En fermant les yeux, je sentais que les éléments étaient extrêmement agités. Le vent me

chuchotait entre ses rafales :

- Ça commence.

- Qu’est-ce qui commence ?

- La grande bataille. L’avenir de notre monde.

- Qui se bat ?

- Le rêve et le cauchemar.

Légèrement déstabilisée par cette parole, mon interlocuteur s’en alla aussitôt, filant à toute allure

entre les pans des montagnes. En posant la main sur Mère Terre, je la sentis inquiète. Les animaux se

terraient dans leurs tanières sans demander leur reste. Les nuages craquèrent et la pluie se déversa

sur les paysages environnants. Je me tenais seule, au milieu des ombres, dans le silence le plus total,

trempée par la pluie, au milieu des éléments agités et inquiets.

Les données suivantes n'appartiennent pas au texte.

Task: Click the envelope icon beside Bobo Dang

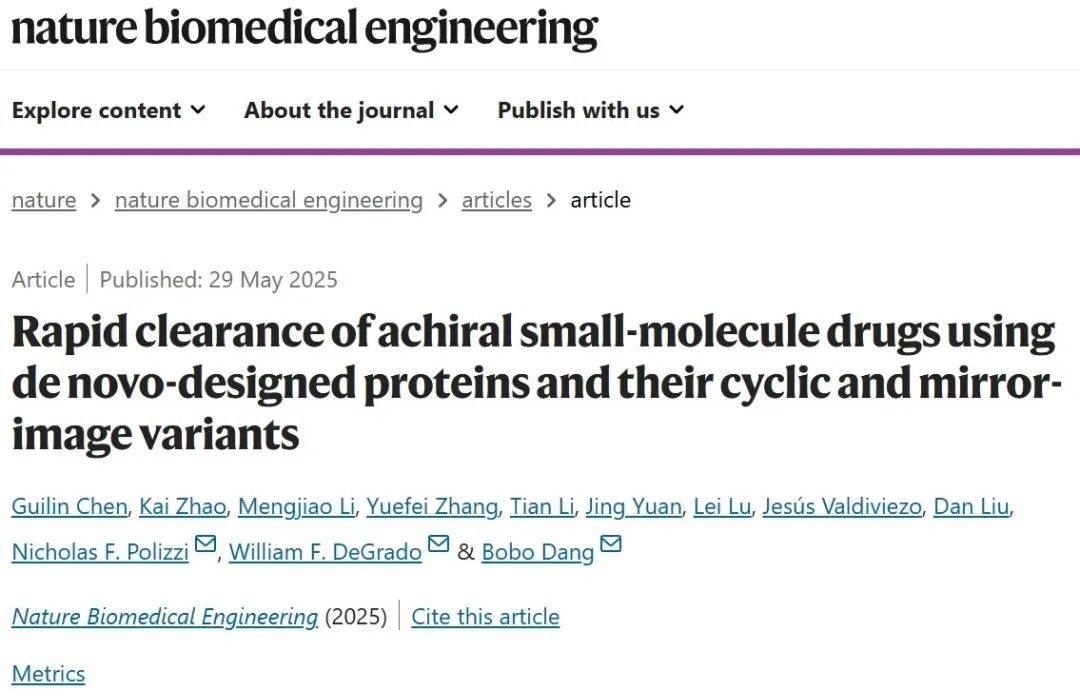Action: 611,544
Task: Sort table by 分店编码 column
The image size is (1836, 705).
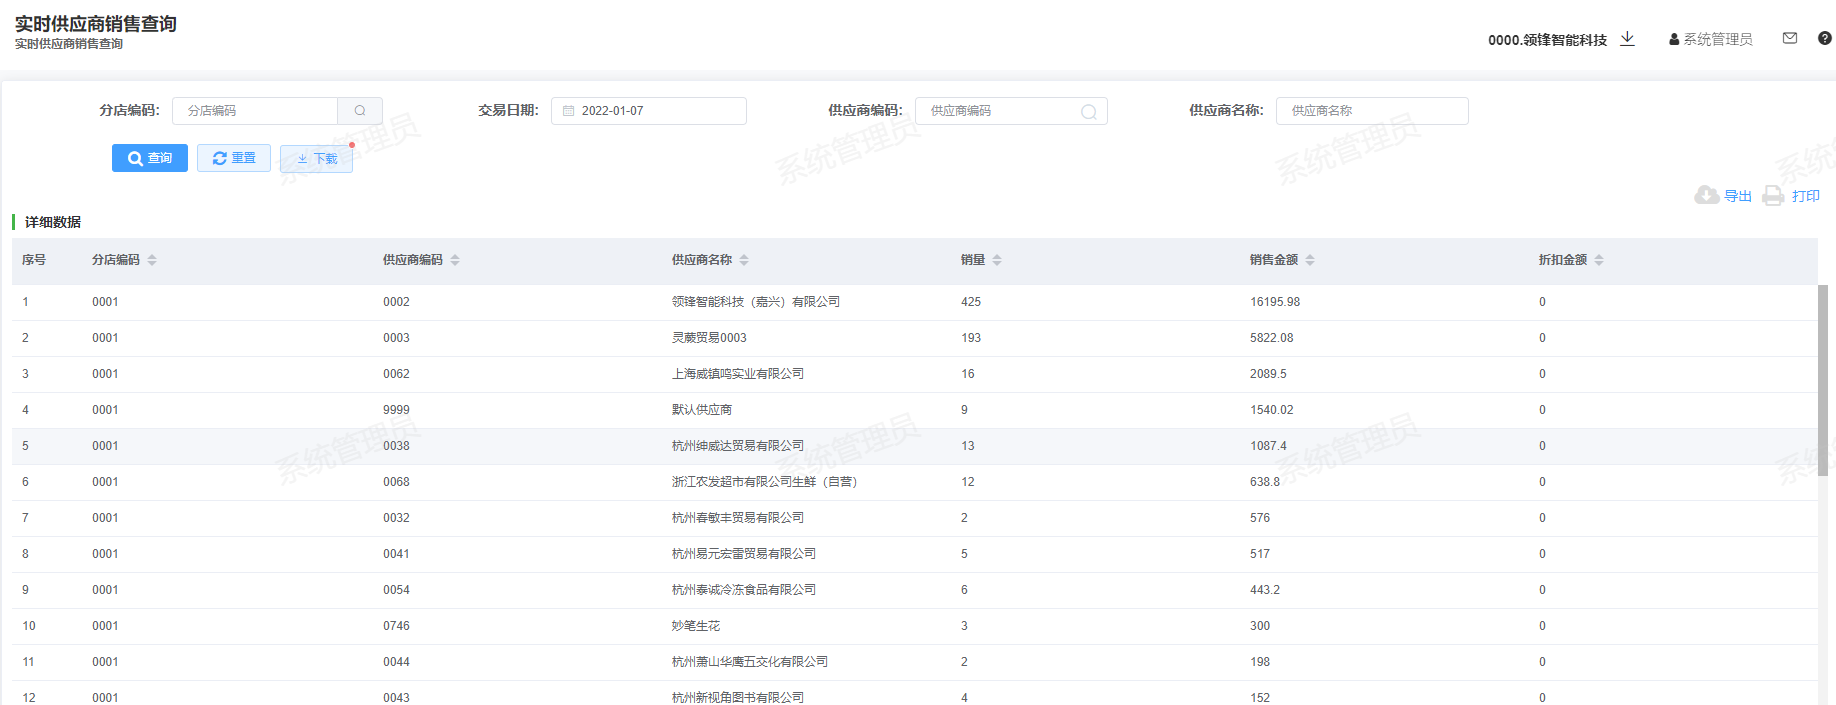Action: pos(152,260)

Le rêve et le cauchemar livrés dans une terrible bataille ? Ce serait terrible pour notre monde. Car je

savais une chose…

Le rêve et le cauchemar sont intimement liés. L’un ne peut exister sans l’autre…

La destruction de l’un entraînerait irrémédiablement la disparition de l’autre…

Je suis désolée Ælwynn, accorde-moi cette seconde d’absence, laisse-moi écouter la trame de cette

bataille.

Aussi m’étais-je agenouillée dans la terre meuble, sous la pluie battante, livrée aux caprices des

éléments, pour m’unir aux rêves de ce monde, et écouter la fin de cette histoire.